[Dataset excerpts]
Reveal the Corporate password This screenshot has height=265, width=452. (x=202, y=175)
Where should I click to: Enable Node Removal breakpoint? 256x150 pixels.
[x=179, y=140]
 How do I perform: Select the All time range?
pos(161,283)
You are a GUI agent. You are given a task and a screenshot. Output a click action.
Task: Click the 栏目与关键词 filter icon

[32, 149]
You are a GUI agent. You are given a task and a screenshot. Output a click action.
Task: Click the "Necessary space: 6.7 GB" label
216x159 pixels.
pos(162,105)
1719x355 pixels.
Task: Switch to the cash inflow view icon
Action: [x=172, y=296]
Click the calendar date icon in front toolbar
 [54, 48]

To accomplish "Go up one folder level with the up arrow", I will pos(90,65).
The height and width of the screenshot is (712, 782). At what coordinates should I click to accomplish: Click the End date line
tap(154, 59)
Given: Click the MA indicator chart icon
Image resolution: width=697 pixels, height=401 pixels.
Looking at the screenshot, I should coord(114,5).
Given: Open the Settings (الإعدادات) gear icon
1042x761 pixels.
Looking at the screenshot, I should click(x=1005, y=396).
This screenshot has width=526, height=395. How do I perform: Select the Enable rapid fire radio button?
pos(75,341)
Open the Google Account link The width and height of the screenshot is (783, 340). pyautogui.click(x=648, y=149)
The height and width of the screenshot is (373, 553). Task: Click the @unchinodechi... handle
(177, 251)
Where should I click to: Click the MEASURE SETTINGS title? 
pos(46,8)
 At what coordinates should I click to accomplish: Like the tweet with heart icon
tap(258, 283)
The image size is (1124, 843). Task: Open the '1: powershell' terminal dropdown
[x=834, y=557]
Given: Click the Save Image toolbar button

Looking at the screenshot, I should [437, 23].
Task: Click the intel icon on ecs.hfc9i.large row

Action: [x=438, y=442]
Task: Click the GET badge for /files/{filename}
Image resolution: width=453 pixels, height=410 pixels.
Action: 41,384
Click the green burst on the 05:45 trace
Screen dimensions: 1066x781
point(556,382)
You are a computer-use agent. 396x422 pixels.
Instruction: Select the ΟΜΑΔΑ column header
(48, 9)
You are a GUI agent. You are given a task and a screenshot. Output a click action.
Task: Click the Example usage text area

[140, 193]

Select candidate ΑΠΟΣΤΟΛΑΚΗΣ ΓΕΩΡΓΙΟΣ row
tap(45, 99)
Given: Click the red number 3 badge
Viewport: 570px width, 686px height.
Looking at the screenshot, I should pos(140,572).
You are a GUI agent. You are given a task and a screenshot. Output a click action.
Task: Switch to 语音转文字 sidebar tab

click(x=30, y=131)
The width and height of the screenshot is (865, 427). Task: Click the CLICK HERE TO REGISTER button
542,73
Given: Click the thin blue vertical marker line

Task details: What is wanted is an exact copy of the data.

Exercise result:
Reveal the Corporate password This screenshot has height=265, width=452. (x=202, y=175)
Where should I click to: Enable Node Removal breakpoint? 256x150 pixels.
[x=179, y=140]
 How do I perform: Select the All time range?
pos(161,283)
You are a GUI agent. You are given a task and a screenshot. Output a click action.
Task: Click the 栏目与关键词 filter icon

[32, 149]
You are a GUI agent. You are given a task and a screenshot. Output a click action.
Task: Click the "Necessary space: 6.7 GB" label
216x159 pixels.
pos(162,105)
1719x355 pixels.
Task: Switch to the cash inflow view icon
Action: [x=172, y=296]
Click the calendar date icon in front toolbar
 [54, 48]

To accomplish "Go up one folder level with the up arrow", I will pos(90,65).
The height and width of the screenshot is (712, 782). At what coordinates should I click to accomplish: Click the End date line
tap(154, 59)
Given: Click the MA indicator chart icon
Image resolution: width=697 pixels, height=401 pixels.
Looking at the screenshot, I should coord(114,5).
Given: Open the Settings (الإعدادات) gear icon
1042x761 pixels.
Looking at the screenshot, I should click(x=1005, y=396).
This screenshot has width=526, height=395. How do I perform: Select the Enable rapid fire radio button?
pos(75,341)
Open the Google Account link The width and height of the screenshot is (783, 340). pyautogui.click(x=648, y=149)
The height and width of the screenshot is (373, 553). Task: Click the @unchinodechi... handle
(177, 251)
Where should I click to: Click the MEASURE SETTINGS title? 
pos(46,8)
 At what coordinates should I click to accomplish: Like the tweet with heart icon
tap(258, 283)
The image size is (1124, 843). Task: Open the '1: powershell' terminal dropdown
[x=834, y=557]
Given: Click the Save Image toolbar button

Looking at the screenshot, I should [437, 23].
Task: Click the intel icon on ecs.hfc9i.large row

Action: [x=438, y=442]
Task: Click the GET badge for /files/{filename}
Image resolution: width=453 pixels, height=410 pixels.
Action: 41,384
Click the green burst on the 05:45 trace
Screen dimensions: 1066x781
point(556,382)
You are a computer-use agent. 396x422 pixels.
Instruction: Select the ΟΜΑΔΑ column header
(48, 9)
You are a GUI agent. You are given a task and a screenshot. Output a click action.
Task: Click the Example usage text area

[140, 193]

Select candidate ΑΠΟΣΤΟΛΑΚΗΣ ΓΕΩΡΓΙΟΣ row
tap(45, 99)
Given: Click the red number 3 badge
Viewport: 570px width, 686px height.
Looking at the screenshot, I should pos(140,572).
You are a GUI agent. You are given a task and a screenshot. Output a click action.
Task: Switch to 语音转文字 sidebar tab

click(x=30, y=131)
The width and height of the screenshot is (865, 427). Task: Click the CLICK HERE TO REGISTER button
542,73
Given: Click the thin blue vertical marker line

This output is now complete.